Cheyanne had been tossed around between relatives and acquaintances her whole life.

“She had been left at a Circle K gas station in Yukon, Oklahoma.” Savanah said the woman Cheyanne was living with no longer wanted her. “Cheyanne didn’t know I was coming, and I pull up, she was sitting outside and she looks at me. I roll down the window and she said, ‘What are you doing here?’ I said, ‘You want to live with me?’ She said, ‘You want me?’ And I said, ‘Yeah, girl.'”

Savanah then became a mom of two, after also adopting Cheyanne.

“People are like, ‘Oh, you saved them.’ No, no friends. They saved me, because having them made me want to be better,” Savanah said.

Cheyanne and Renlee became the first in their family to graduate high school. Renlee is now on track to getting a college nursing degree. She hopes to pour love over her patients, just like her mom did for her ten years earlier.

“Her finding me in a room, and now I’m going to be kind of working with people like that,” Renlee said.

And, to complete the circle, she wants to also transform another child’s life with adoption.

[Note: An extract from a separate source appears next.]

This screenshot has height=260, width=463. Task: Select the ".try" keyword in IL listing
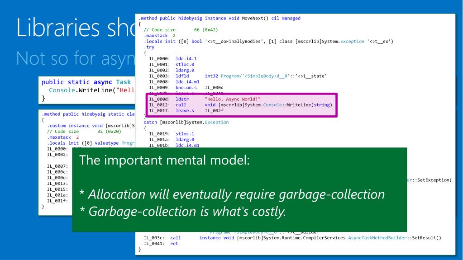point(149,47)

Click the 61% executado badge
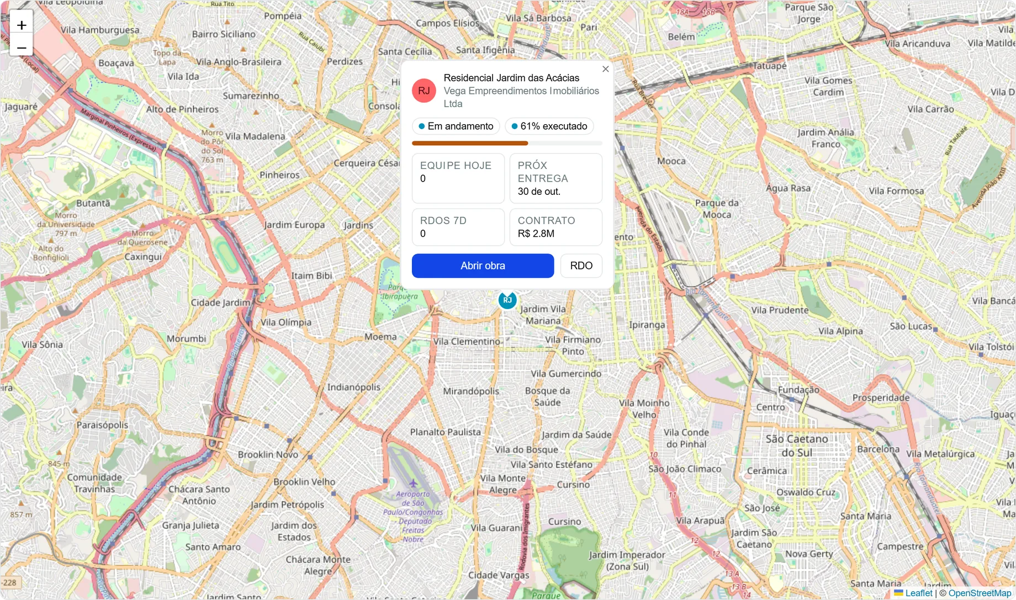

“Whether they’re clean, dirty, whatever. They deserve love too. I mean, they deserve to be happy and have a home and be safe and not have to worry about where they’re going to get their next meal,” she said.

Savanah replied, “The attachment and bond that you get that you’re choosing to love, and they’re choosing to love is so beautiful.”

Renlee’s older brother was taken in by another family. She hopes to someday reunite.

At this very moment, more than 390,000 children and teens across the country are in foster care, desperately hoping to find a permanent family.